╭─ AVAILABLE RECORDS

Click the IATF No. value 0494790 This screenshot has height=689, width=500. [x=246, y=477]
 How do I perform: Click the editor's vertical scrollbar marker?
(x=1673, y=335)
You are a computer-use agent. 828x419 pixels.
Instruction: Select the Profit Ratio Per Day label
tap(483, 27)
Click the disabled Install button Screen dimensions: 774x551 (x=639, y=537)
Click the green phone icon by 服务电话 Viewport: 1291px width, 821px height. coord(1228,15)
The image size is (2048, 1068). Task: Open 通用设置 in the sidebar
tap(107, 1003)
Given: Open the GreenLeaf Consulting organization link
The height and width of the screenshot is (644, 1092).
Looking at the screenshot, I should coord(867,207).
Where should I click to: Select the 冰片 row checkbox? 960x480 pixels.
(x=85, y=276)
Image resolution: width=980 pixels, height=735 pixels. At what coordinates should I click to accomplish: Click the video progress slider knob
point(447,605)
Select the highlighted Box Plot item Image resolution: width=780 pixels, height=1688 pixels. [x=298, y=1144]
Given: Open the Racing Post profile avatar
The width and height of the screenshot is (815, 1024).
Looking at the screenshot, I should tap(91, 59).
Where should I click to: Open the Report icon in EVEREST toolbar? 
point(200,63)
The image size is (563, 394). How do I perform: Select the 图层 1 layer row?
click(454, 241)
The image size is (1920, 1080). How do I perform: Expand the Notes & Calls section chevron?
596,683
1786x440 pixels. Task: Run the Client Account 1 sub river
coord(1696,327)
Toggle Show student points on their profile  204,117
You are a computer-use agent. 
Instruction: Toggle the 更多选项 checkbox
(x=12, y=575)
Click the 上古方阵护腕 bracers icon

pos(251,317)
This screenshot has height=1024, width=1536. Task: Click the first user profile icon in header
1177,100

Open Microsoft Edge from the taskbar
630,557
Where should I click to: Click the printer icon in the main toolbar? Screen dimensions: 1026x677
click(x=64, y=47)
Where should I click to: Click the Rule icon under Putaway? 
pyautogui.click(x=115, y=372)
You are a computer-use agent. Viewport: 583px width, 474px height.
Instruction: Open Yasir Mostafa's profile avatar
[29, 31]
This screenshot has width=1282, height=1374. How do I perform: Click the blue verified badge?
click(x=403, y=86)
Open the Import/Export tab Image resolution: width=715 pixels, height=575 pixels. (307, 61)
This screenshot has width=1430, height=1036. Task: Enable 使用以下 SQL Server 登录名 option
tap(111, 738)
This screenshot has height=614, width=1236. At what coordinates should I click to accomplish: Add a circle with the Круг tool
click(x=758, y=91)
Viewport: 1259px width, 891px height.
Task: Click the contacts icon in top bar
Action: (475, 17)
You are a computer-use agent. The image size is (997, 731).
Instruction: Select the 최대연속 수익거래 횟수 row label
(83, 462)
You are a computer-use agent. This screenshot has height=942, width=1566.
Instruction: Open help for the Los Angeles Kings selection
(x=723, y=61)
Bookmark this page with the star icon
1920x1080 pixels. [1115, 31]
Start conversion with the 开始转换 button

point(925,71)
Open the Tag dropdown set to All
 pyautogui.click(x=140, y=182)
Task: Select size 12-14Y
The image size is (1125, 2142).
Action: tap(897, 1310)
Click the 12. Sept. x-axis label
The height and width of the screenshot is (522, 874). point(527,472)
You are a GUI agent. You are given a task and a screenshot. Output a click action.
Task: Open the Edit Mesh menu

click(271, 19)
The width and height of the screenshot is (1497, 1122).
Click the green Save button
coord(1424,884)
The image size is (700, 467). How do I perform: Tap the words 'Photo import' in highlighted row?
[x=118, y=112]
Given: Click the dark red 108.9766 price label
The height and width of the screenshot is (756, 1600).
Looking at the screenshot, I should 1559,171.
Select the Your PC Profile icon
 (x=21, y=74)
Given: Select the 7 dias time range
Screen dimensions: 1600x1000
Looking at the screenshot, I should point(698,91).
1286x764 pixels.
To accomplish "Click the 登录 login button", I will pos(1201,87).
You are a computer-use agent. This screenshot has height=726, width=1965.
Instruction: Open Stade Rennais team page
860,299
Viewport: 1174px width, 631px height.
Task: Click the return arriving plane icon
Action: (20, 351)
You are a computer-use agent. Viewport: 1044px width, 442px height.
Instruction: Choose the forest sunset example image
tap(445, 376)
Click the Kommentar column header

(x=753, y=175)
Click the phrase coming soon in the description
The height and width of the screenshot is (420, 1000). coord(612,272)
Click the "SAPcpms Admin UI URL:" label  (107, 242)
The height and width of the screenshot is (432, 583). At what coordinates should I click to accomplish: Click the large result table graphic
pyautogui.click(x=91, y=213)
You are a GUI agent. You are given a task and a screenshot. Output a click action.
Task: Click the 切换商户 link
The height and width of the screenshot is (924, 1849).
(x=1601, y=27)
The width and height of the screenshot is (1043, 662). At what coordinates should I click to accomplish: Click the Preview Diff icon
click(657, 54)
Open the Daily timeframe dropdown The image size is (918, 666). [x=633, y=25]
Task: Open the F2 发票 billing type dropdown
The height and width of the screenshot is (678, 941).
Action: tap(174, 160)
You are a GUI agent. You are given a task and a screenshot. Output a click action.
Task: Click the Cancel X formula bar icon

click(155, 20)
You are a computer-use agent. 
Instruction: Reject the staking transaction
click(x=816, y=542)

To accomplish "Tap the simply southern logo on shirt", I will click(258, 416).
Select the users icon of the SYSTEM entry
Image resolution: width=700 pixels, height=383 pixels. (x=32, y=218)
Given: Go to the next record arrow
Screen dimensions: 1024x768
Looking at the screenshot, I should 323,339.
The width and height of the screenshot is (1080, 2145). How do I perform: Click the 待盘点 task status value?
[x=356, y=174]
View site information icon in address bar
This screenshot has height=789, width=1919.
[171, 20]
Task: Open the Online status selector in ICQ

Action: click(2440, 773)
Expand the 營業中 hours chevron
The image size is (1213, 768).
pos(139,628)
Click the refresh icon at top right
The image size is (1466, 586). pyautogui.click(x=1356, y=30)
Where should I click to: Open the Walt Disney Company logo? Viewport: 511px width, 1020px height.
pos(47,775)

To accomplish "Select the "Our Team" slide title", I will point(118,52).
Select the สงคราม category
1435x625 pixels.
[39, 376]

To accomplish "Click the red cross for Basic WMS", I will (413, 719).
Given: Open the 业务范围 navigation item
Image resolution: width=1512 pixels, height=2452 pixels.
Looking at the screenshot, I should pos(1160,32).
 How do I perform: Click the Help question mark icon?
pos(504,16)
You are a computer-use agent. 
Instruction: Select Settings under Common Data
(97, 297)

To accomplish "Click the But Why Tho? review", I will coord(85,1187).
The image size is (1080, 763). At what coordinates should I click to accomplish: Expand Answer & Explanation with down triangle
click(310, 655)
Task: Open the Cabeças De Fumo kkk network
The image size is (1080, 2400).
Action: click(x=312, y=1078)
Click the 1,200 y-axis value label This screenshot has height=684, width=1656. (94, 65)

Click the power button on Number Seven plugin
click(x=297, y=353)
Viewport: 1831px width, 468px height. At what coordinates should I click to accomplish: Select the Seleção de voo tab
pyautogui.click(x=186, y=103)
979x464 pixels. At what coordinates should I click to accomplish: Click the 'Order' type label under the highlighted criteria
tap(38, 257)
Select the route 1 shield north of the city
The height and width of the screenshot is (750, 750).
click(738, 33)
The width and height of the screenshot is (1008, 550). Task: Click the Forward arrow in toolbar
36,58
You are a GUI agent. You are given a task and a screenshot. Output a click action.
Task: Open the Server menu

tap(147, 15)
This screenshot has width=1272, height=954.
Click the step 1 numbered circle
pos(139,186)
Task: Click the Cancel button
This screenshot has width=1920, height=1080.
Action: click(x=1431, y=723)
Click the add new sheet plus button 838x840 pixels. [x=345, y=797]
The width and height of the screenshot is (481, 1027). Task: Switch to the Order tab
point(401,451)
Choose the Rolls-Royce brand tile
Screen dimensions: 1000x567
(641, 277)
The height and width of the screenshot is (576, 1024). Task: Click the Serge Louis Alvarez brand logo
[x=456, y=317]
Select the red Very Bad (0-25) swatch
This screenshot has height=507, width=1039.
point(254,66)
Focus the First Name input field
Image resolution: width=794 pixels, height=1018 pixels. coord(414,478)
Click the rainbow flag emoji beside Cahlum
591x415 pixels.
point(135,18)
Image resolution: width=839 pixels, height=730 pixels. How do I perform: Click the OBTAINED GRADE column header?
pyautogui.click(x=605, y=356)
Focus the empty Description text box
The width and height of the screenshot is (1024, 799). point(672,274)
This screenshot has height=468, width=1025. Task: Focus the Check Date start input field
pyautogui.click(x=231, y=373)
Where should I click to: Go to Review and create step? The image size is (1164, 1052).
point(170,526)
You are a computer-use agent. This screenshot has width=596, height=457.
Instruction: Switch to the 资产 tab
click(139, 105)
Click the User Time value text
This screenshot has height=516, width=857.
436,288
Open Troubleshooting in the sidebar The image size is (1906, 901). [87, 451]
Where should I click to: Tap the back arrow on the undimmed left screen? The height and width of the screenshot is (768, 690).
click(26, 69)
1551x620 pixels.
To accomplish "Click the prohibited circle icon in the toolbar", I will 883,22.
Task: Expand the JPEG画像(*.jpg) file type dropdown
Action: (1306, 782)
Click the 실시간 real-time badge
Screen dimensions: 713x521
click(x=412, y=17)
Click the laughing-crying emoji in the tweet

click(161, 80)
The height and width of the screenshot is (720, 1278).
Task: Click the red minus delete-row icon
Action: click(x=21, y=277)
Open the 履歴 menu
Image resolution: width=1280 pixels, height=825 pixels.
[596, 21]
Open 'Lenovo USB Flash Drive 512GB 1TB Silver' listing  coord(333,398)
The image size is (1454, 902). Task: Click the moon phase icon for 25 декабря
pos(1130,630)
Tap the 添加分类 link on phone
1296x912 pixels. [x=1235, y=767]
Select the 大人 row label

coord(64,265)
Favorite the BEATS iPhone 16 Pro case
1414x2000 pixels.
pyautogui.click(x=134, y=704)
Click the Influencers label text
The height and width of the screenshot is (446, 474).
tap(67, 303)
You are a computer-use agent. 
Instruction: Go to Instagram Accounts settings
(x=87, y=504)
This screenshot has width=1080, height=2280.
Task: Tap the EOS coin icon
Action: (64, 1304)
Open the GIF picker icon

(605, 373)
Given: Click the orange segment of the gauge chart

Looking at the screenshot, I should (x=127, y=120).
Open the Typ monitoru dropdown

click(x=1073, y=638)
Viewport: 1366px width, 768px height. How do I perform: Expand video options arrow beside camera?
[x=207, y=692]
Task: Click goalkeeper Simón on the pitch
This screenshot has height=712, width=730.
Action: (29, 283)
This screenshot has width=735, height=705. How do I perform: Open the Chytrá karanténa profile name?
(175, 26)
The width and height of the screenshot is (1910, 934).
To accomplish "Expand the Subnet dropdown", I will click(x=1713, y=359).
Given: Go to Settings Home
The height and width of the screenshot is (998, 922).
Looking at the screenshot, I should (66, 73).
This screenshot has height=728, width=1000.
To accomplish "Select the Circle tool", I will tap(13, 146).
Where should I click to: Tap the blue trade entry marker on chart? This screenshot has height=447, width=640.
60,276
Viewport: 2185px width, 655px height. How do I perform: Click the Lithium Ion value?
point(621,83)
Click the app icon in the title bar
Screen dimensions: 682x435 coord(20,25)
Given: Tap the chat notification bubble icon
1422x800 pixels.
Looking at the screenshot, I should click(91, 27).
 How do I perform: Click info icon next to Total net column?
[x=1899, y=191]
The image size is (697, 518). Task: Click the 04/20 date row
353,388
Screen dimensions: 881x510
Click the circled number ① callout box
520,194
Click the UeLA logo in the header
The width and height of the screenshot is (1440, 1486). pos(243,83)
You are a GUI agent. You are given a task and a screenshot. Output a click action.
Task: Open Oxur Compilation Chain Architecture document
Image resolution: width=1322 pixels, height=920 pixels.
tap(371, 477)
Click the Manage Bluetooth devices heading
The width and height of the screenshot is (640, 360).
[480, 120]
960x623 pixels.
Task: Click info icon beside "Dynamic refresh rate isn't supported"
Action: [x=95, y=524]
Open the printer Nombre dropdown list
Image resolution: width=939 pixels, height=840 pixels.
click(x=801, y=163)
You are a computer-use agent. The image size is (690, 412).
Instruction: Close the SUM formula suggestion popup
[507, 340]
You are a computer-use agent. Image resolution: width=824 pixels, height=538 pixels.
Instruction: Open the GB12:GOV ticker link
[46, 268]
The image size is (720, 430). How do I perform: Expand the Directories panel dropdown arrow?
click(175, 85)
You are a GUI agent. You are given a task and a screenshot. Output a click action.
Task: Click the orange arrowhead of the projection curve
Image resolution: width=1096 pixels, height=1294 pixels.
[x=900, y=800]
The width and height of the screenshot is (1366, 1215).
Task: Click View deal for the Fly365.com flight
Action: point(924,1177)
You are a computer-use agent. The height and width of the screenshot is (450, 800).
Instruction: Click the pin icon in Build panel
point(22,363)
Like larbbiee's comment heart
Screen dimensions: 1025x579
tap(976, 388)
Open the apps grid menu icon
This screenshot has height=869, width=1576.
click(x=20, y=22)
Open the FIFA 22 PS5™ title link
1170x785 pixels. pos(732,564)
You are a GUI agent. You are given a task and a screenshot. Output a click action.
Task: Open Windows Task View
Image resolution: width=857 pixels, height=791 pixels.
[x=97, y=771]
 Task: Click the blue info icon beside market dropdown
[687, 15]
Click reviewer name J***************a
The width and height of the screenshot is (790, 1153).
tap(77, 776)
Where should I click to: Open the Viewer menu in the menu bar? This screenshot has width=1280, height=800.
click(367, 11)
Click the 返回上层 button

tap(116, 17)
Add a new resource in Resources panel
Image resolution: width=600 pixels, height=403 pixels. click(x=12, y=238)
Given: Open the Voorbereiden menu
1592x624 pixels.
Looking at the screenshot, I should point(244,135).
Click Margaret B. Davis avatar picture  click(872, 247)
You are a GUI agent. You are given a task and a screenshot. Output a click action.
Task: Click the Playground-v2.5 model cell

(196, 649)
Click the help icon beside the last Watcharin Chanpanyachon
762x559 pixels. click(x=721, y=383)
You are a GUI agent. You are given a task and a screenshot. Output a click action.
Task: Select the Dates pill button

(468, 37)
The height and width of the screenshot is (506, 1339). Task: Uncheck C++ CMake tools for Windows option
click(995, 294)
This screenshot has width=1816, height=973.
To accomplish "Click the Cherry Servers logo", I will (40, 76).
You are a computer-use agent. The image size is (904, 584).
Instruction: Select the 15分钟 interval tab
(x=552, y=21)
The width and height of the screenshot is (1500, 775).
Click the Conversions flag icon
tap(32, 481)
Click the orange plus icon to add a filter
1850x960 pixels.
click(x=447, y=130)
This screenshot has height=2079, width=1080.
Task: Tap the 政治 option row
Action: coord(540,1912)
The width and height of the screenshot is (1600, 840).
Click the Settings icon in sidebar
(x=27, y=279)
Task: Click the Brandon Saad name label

╰─

What lines in the material above hold the string "item"? List them.

Select the highlighted Box Plot item Image resolution: width=780 pixels, height=1688 pixels. [x=298, y=1144]
Given: Open the 业务范围 navigation item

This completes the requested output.